Your objective: Render the material below, from the line containing "Given: Open a new tab with plus button" down to the line containing "Looking at the", as a Markdown table with the columns Row and Line, one numbered row per line. Skip blank lines and leave the pictures out.

Material for this exercise:
** START **
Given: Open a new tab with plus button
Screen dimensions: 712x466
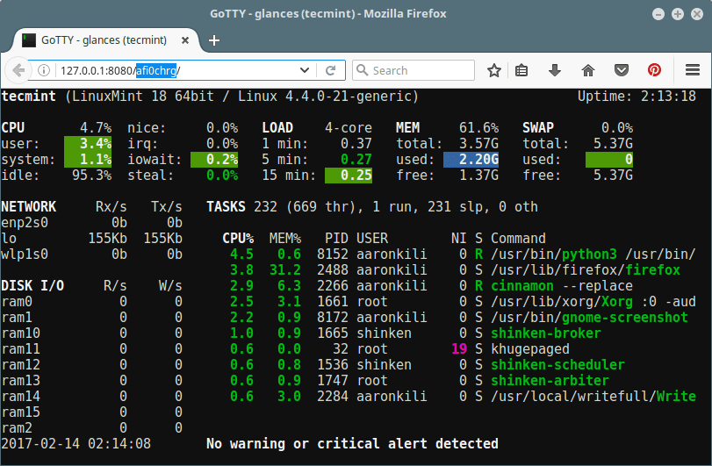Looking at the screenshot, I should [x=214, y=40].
** END **
** START **
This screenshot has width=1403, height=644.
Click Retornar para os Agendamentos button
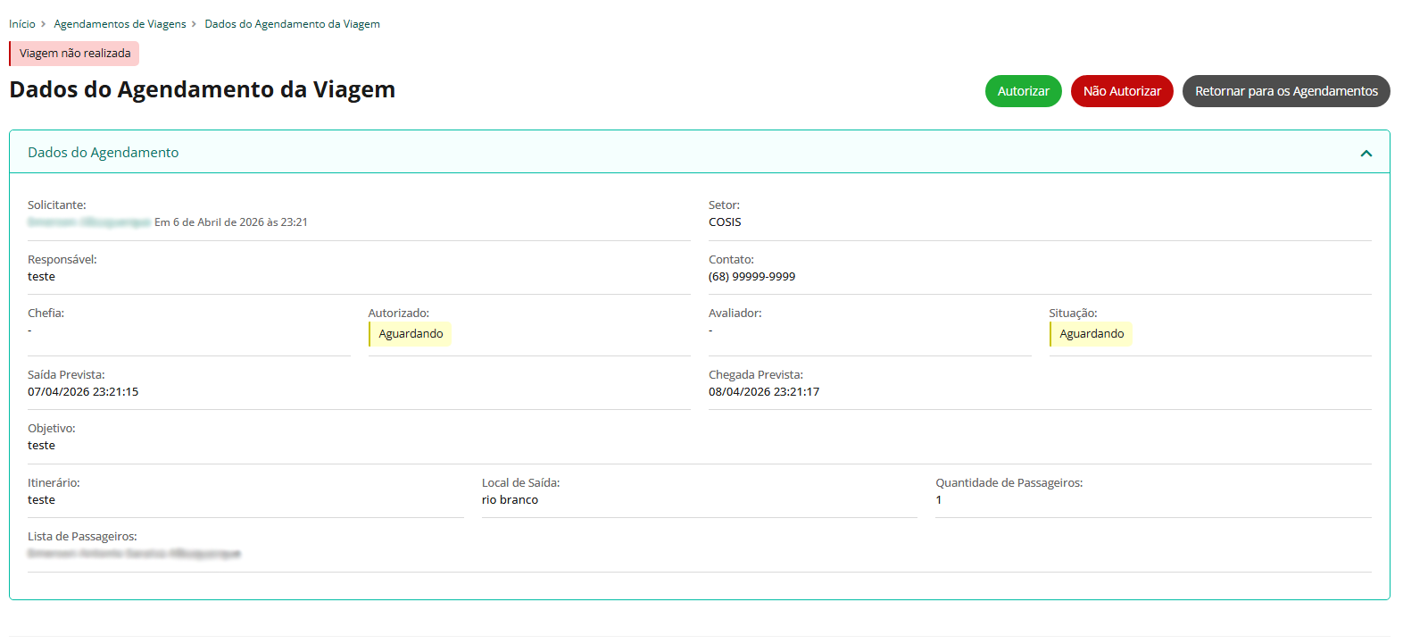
** END **
** START **
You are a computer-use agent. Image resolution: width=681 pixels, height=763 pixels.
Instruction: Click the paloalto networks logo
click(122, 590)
** END **
Answer to the problem:
| Row | Line |
|---|---|
| 1 | Given: Open a new tab with plus button |
| 2 | Screen dimensions: 712x466 |
| 3 | Looking at the screenshot, I should [x=214, y=40]. |